ЗАДАНИЯ:
1. Почему, согласно тексту о Герцле, нельзя отказываться от промежуточного результата? Ответьте в одном–трех предложениях.
2. Какую страну в тексте о Герцле называют единственной, где народ может обрести покой?
3. Продолжите текст о Герцле после его последней фразы.

--- ТЕКСТ СТРАНИЦЫ ---

Выбрать главу

«Я хочу изложить вам свое выступление на VII конгрессе, если только я до него доживу. До этого я либо получу Палестину, либо признаю полную бесперспективность любых дальнейших усилий. В последнем случае я скажу: это было невозможно. Цель не достигнута и в обозримом будущем достигнута не будет. Но промежуточный результат имеется: эта земля, где мы можем поселить наши страждущие массы, поселить на национальной основе и с нашим самоуправлением. Я не думаю, что мы имеем право ради нашей прекрасной мечты или ради нашего славного знамени утаить от страдальцев эту возможность облегчения их жизни. Но я понимаю, что тем самым нашему движению грозит решительный раскол, и этот раскол пройдет по мне. Хотя вначале я был просто еврейским государственником, позднее я все же подхватил знамя Сиона и сам стал Lover of Zion[7]. Палестина — единственная страна, где наш народ может обрести покой. Но немедленная помощь сотням тысяч необходима сейчас». И Герцль проводил друзей словами: «Тем, что я совершил, я не сделал сионизм беднее, но я сделал еврейство богаче».

--- РАЗДЕЛ ДАННЫХ ---

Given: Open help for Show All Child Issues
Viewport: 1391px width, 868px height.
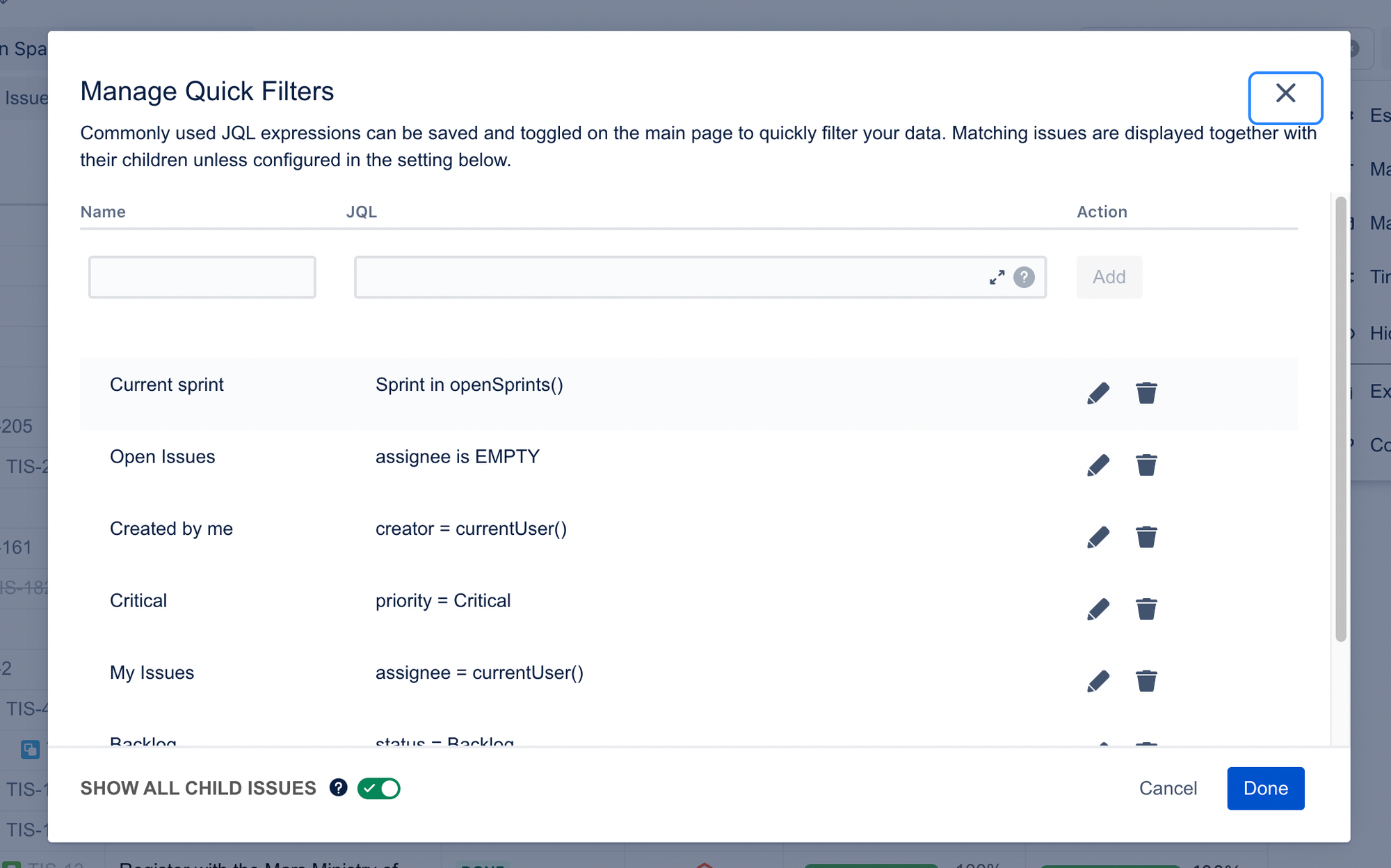Looking at the screenshot, I should point(338,787).
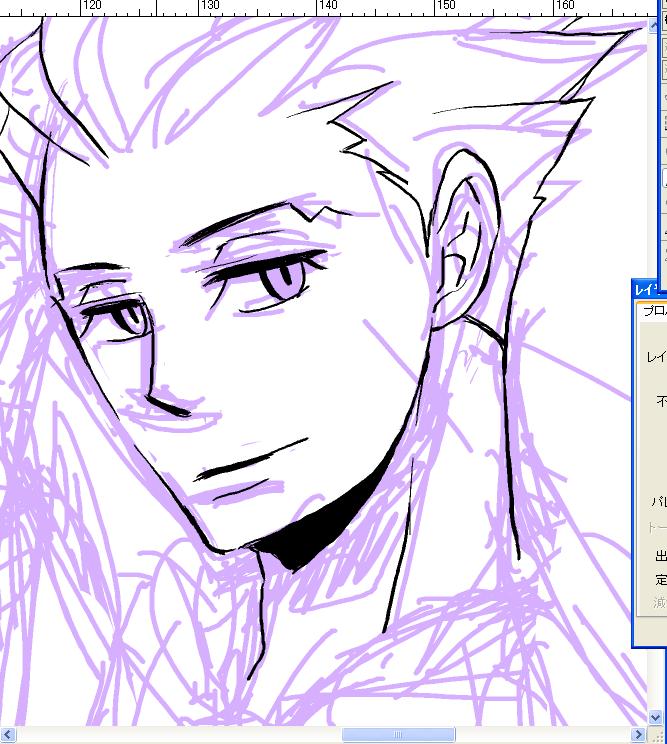Click the 130 mark on the ruler
This screenshot has height=744, width=667.
pyautogui.click(x=210, y=6)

---

ОТВЕТЫ НА ЗАДАНИЯ:
1. Эта земля позволяет поселить страждущие массы на национальной основе и с собственным самоуправлением. Говорящий считает, что ради прекрасной мечты или славного знамени нельзя утаивать от страдальцев возможность облегчить их жизнь. К тому же немедленная помощь сотням тысяч нужна уже сейчас.

2. Палестину.

3.
Внутренний кризис сионизма и личная трагедия Герцля нигде не проявились яснее, чем в дневниковой записи от 31 августа 1903 года. То, что Герцль называл «прекрасной мечтой» и «славным знаменем», для огромного большинства сионистов было источником, содержанием, смыслом и целью движения. В то же время следует серьезно отнестись к той перемене, о которой здесь идет речь. Символ Сиона действительно овладел его сердцем. «Он вступил в союз не только с массами, — как однажды проницательно отметил Мартин Бубер, — но также с глубинами истории — не зная как следует ни тех, ни других, — и этот союз был нерушим». До VII конгресса, для которого Герцль готовил эту речь, он уже не дожил.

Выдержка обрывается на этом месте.